• Records for this task:
<<<<

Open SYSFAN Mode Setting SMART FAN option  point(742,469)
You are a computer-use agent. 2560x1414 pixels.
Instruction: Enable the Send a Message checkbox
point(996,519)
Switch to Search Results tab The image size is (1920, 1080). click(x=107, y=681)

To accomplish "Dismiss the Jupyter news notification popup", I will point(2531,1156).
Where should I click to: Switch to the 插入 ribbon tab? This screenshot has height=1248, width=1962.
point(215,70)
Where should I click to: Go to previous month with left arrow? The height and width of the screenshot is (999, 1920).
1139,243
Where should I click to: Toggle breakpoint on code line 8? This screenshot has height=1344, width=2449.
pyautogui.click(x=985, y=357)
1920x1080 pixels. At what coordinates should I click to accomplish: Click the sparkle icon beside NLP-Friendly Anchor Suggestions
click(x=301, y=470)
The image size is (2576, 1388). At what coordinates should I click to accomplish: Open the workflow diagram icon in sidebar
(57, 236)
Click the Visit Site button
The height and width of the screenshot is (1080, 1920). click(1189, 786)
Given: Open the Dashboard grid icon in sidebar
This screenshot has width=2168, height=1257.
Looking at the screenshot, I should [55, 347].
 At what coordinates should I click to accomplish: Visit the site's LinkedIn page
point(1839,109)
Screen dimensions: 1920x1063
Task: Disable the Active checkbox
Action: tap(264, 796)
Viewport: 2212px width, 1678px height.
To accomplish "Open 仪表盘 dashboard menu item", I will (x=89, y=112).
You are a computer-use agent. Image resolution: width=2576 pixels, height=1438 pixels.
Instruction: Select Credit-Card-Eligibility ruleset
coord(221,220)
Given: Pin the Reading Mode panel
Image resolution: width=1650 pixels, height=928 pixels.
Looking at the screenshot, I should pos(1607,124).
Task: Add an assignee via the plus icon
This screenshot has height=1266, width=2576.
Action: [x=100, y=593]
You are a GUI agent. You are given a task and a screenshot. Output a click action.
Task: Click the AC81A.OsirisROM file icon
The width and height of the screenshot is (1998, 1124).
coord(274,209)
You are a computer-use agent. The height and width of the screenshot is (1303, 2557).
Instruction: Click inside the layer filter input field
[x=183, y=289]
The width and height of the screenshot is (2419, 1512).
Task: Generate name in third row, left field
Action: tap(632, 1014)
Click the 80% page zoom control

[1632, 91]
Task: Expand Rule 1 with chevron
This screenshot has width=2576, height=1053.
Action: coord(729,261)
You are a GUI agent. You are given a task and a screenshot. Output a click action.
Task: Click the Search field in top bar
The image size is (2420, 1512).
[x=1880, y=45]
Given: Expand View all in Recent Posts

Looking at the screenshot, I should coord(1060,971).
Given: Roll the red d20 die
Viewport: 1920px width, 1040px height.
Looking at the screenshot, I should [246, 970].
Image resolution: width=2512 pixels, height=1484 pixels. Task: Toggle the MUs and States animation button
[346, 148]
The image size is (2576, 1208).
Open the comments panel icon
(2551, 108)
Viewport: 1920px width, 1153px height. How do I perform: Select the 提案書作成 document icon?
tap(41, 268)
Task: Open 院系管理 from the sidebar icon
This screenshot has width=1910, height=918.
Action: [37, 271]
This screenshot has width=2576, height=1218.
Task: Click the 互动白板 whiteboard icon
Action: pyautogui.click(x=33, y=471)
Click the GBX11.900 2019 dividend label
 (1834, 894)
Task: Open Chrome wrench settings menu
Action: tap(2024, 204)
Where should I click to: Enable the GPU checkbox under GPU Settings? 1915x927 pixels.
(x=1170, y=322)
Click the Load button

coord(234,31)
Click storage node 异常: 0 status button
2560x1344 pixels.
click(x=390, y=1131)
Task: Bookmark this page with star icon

>>>>

• The task: Keep only those lines of the records that hold "will", and return them.

• Solution below:
To accomplish "Dismiss the Jupyter news notification popup", I will point(2531,1156).
To accomplish "Open 仪表盘 dashboard menu item", I will (x=89, y=112).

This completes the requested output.